Data records =
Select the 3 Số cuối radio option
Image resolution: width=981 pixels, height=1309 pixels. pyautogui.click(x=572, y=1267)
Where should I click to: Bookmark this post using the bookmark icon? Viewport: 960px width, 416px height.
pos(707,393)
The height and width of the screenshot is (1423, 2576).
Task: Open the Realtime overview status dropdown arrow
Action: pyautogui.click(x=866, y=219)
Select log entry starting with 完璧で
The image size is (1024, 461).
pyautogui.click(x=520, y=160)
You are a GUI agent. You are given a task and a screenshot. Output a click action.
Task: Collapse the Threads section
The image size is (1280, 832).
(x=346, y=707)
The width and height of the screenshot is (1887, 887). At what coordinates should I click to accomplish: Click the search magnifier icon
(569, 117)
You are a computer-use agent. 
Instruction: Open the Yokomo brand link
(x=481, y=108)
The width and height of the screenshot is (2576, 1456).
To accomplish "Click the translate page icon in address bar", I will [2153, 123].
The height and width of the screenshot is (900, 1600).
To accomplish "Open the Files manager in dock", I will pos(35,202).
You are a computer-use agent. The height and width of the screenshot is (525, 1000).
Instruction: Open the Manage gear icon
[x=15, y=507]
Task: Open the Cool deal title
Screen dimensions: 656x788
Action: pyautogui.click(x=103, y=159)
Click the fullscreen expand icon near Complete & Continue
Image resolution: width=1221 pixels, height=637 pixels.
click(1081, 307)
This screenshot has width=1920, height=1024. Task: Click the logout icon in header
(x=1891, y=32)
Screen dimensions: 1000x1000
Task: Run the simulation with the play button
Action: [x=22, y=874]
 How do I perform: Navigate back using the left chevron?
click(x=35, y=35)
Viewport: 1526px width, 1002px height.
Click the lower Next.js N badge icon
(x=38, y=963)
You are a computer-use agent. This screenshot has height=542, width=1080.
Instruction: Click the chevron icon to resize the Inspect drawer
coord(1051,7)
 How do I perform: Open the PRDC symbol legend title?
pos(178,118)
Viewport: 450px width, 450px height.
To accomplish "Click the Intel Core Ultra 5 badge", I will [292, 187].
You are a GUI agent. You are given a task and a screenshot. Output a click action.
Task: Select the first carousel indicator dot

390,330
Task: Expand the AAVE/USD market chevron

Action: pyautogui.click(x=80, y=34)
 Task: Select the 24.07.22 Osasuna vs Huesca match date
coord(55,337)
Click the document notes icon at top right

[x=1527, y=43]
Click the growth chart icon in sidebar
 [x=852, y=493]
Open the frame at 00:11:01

Activity = Once the line containing "Viewport: 1526px width, 1002px height." is found in the listing above, set down that line and every line after it, exactly.

Reply =
Viewport: 1526px width, 1002px height.
Click the lower Next.js N badge icon
(x=38, y=963)
You are a computer-use agent. This screenshot has height=542, width=1080.
Instruction: Click the chevron icon to resize the Inspect drawer
coord(1051,7)
 How do I perform: Open the PRDC symbol legend title?
pos(178,118)
Viewport: 450px width, 450px height.
To accomplish "Click the Intel Core Ultra 5 badge", I will [292, 187].
You are a GUI agent. You are given a task and a screenshot. Output a click action.
Task: Select the first carousel indicator dot

390,330
Task: Expand the AAVE/USD market chevron

Action: pyautogui.click(x=80, y=34)
 Task: Select the 24.07.22 Osasuna vs Huesca match date
coord(55,337)
Click the document notes icon at top right

[x=1527, y=43]
Click the growth chart icon in sidebar
 [x=852, y=493]
Open the frame at 00:11:01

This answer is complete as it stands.